Copy of Row data and statistical analysis.

Breast cancer is a widespread and aggressive disease, with 2.3 million new cases globally in 2022. Metastasis, the spread of cancer cells to distant organs, remains a leading cause of breast cancer-related mortality. Current treatment options, particularly traditional chemotherapeutic drugs, are often associated with severe side effects, emphasizing the urgent need for safer and more effective therapeutic alternatives. Triple-negative breast cancer (TNBC) represents one of the most aggressive breast cancer subtypes, characterized by the absence of estrogen receptors (ER), receptors (PR), and HER2 expression. The human TNBC cell line MDA-MB-231, was selected in this study due to its aggressive, metastatic phenotype and its well-established use in zebrafish xenograft models.

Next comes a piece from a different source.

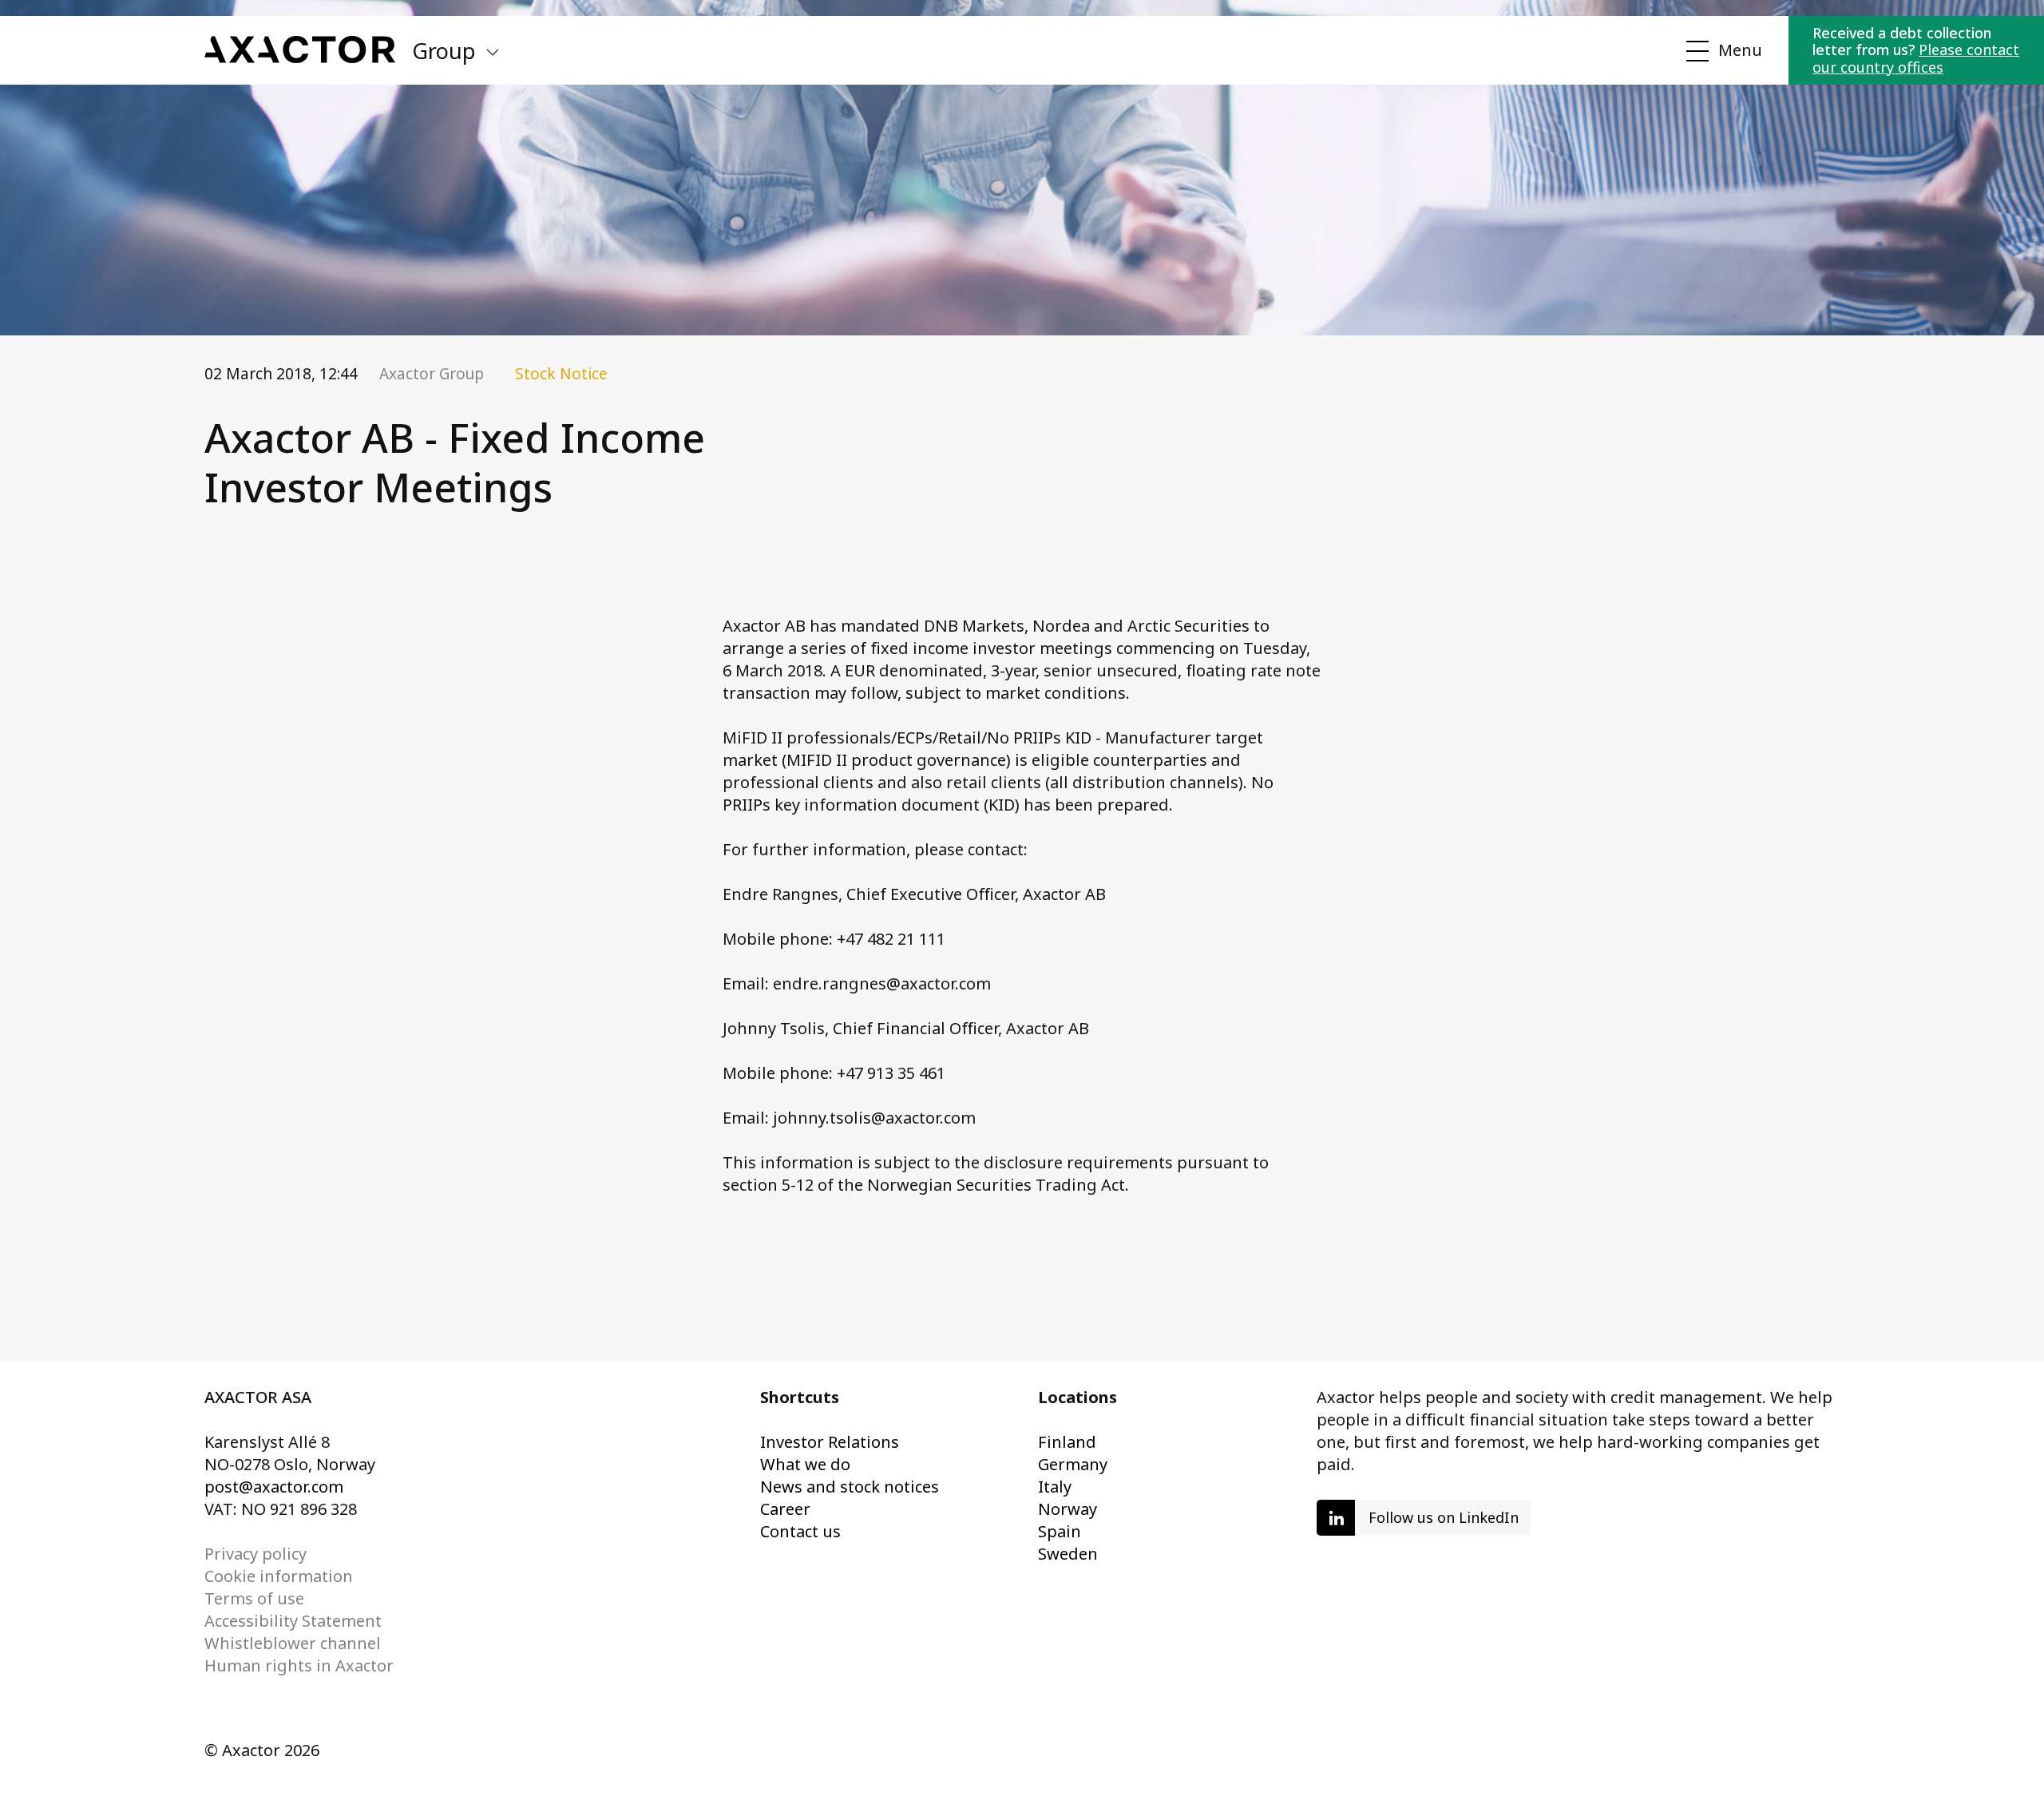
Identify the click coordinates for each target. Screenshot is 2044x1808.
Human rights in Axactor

This makes it a highly relevant platform for preliminary in vivo evaluation of novel plant-derived compounds, particularly those targeting hard-to-treat breast cancer subtypes such as TNBC. Elaeagnus angustifolia (EA), commonly known as Russian olive, has attracted interest for its antimicrobial, anti-inflammatory, and antioxidant properties. However, its potential anticancer activity, especially against TNBC, remains relatively unexplored. This research investigated the efficacy of EA extract against MDA-MB-231 TNBC cells using a wild-type AB zebrafish model. A key objective was to evaluate the toxicological profile of EA across multiple physiological parameters in zebrafish, including developmental, cardiovascular, neuromuscular, and hepatic functions. The study identified safe, non-toxic concentrations of EA extract (0.5 mg/mL and 0.75 mg/mL). Moreover, treatment with EA in zebrafish xenografts led to a dose-dependent reduction in fluorescence intensity of injected TNBC cells, suggesting suppression of tumor cell proliferation and survival.. These findings suggest that EA warrant further investigation as a potential anticancer agent for TNBC. The observed safety profile and preliminary anti-tumor effects in zebrafish provide a foundation for future mechanistic and mammalian studies.